3. See More, Photograph Less
* Now as I walk I see.
* When I was young I was very ill and did not walk much. Neither did I see.
* Visiting the Grand Canyon: #
When I was young, perhaps 12 or 13, I got my first camera, a little Kodak Brownie box. I still occasionally come across pictures which I took with it - faded and usually unlabeled. However, I've looked and looked for one in particular because: it was a photograph of the Grand Canyon, the only one I think I ever took of it. I remember the great care I took, trying to find a place to stand, picking the direction and angle, worrying about the sun, etc., etc. But I have absolutely no memory of what the scene looked like. I had expended so much time and effort on picture making that I had missed seeing.
* Thoreau: "There is no death in America, for none there have truly lived."
* There is little insight in America, for few have truly seen.
* Let's do an experiment:
The Hand View: #
Make a fist of your hand and then relax your fingers just ever so to make a tunnel. Look through this small hole, this keyhole. Look at the floor; look at the ceiling, look at your neighbor, look out the window.
* This is the view of the goal oriented, those afraid to saunter, the vacationers who see the world through the camera view finder, and on returning, must look at the photographs to see what they have seen.
4. Repeat, repeat, repeat
* To see clearly, one must look again and again and again.
* Then one begins to see the clear heart of things, the essential facts of life:
* Thoreau:
"I wish to live deliberately, to front only the essential facts of life. I wish to learn what life has to teach, and not, when I come to die, discover that I have not lived."
* M's Lunch: #
While still in university, I ate lunch one day with a young colleague and one of her students in the faculty dining room. There was the usual talk about choices, etc., while we looked at the menus. The student said to M, "I know what you're going to eat," and named a sandwich.
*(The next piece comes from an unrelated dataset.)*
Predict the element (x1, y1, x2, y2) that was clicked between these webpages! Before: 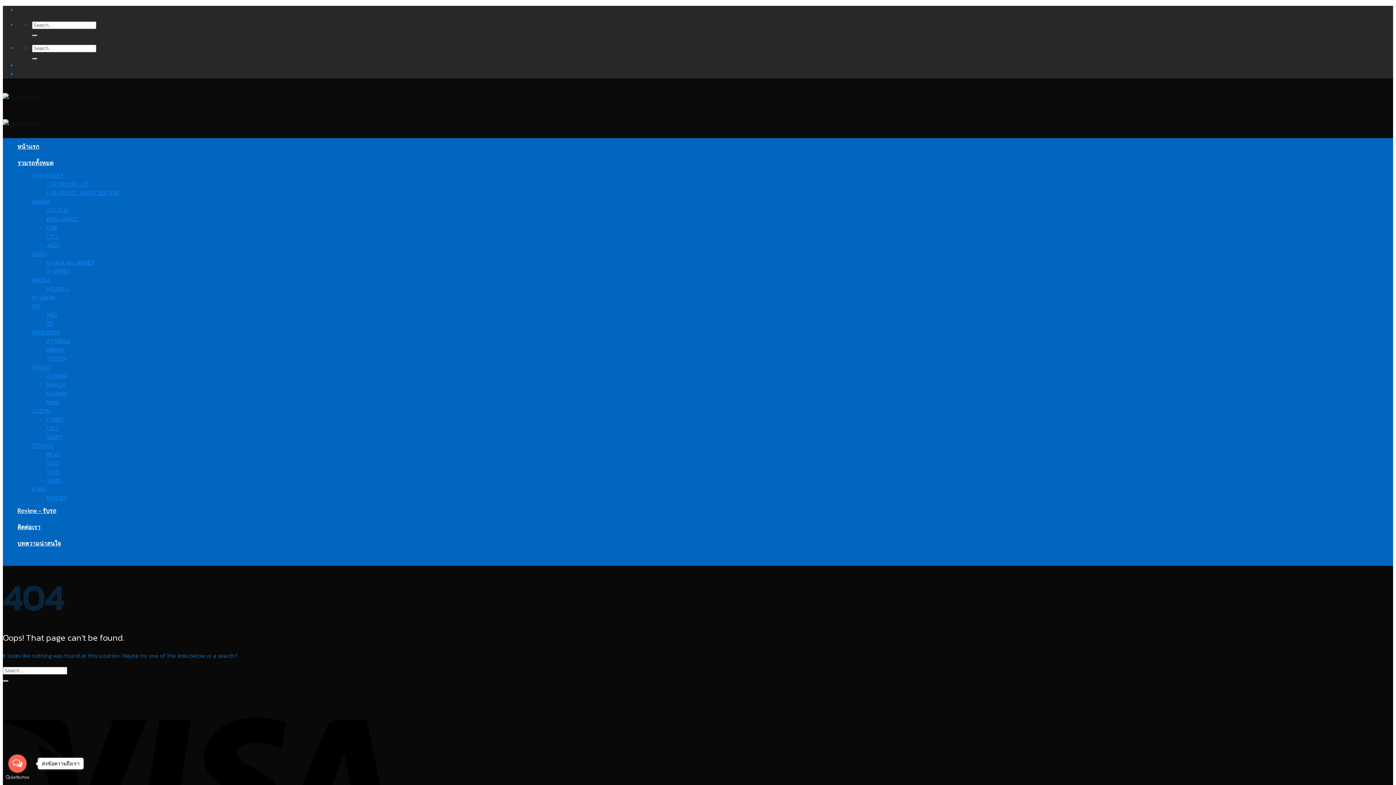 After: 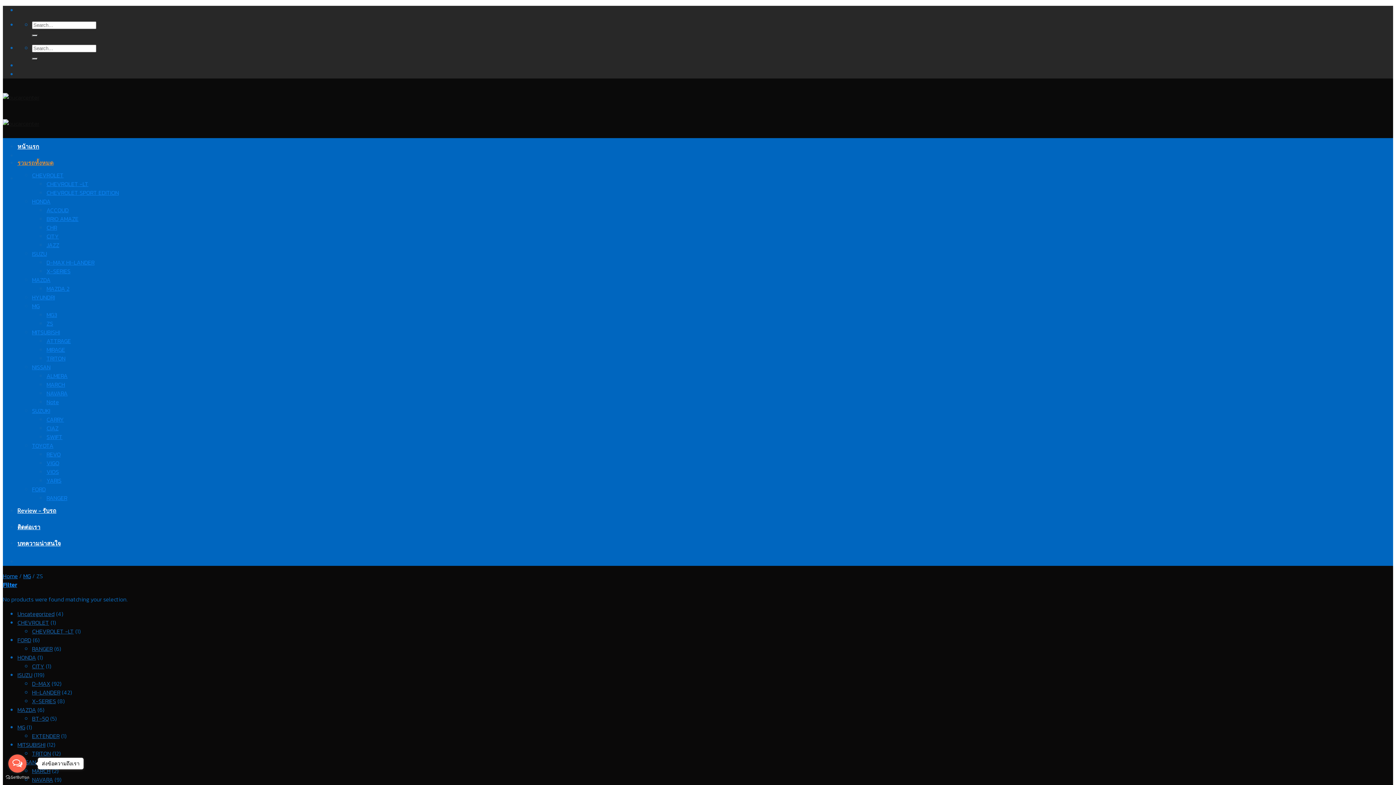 Action: label: ZS bbox: (46, 319, 53, 328)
M agreed but something about the exchange caught my attention and I asked, "Is it good; have you had it before?" And M answered, "Oh, yes; I guess 80 or 90 times." It turned out that her habit was to pick a sandwich, which she liked and, despite being a superb cook in her own right and very interested in food, eat that one choice every day until she got tired of it. I imagine she really understood each one before she moved on to the next one.
* To live deliberately, one must do and let do again and again and again, until the essential facts emerge, until we see and feel and know the true differences between this day and the last, between our lives and those of others.
* Life is not a dress rehearsal but each moment is a page of a book which improves with the reading, a meal that improves with the eating.
Blessed be.
Congregational Response:
Now perhaps some of you would like to relate your practices in search of the middle way, the things you do to try to remain centered and balanced in the late 20th century.
Announcements
Hymn: From All the Fret and Fever of the Day (#90)
Closing Words:
from: My Symphony (William Henry Channing)
"To live content with small means; to seek elegance rather than luxury, and refinement rather than fashion; to be worthy, not respectable, and wealthy, not rich; to study hard, think quietly, act frankly; to listen to stars and birds, to babes and sages, with open heart; to bear all cheerfully, do all bravely, await occasions, hurry never. In a word, to let the spiritual, unbidden and unconscious, grow up through the common. This is to be my symphony."